■ What is being asked ■
The data below holds a line containing "Click cart icon for ЭксельМультивитамины row" and a line containing "Click write Max value 109.10 MB/s"; please quote exactly those two lines and every line between them, and nothing else.

■ Data for review ■
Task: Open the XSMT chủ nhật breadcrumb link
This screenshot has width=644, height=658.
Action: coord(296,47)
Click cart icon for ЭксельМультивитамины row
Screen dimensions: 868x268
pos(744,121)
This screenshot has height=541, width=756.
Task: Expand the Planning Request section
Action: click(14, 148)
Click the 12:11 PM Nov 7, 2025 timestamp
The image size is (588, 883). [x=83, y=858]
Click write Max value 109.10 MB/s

--

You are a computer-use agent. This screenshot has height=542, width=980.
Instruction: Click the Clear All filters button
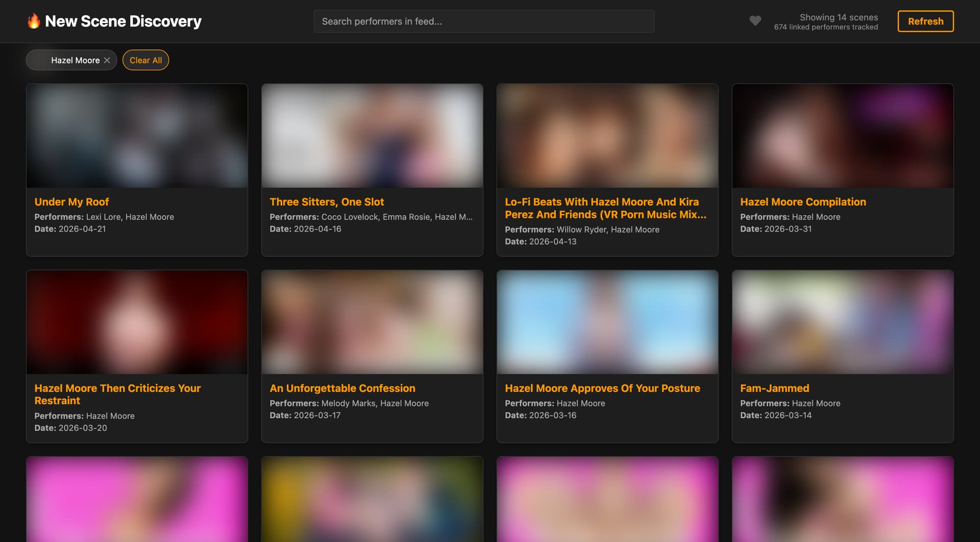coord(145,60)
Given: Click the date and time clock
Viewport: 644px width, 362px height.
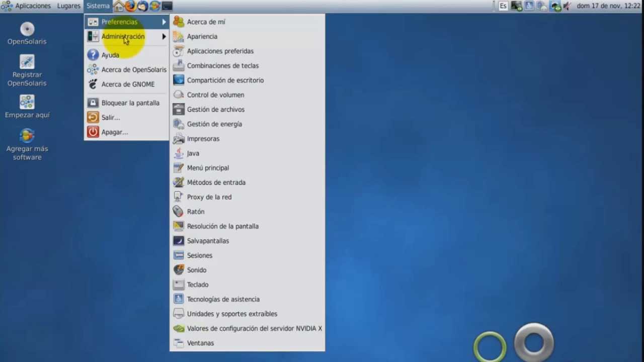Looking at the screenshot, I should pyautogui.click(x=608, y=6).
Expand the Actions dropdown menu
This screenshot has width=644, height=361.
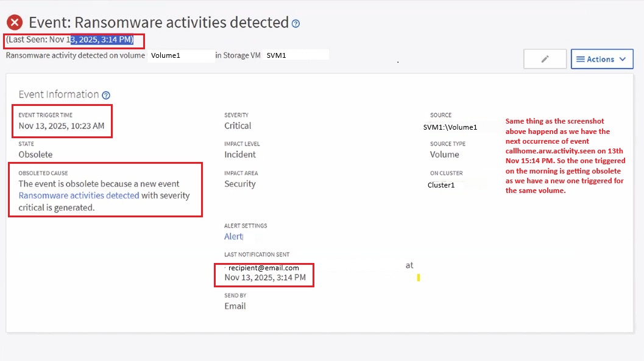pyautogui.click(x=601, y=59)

■ Reply to the task ■
Click cart icon for ЭксельМультивитамины row
Screen dimensions: 868x268
pos(744,121)
This screenshot has height=541, width=756.
Task: Expand the Planning Request section
Action: click(14, 148)
Click the 12:11 PM Nov 7, 2025 timestamp
The image size is (588, 883). [x=83, y=858]
Click write Max value 109.10 MB/s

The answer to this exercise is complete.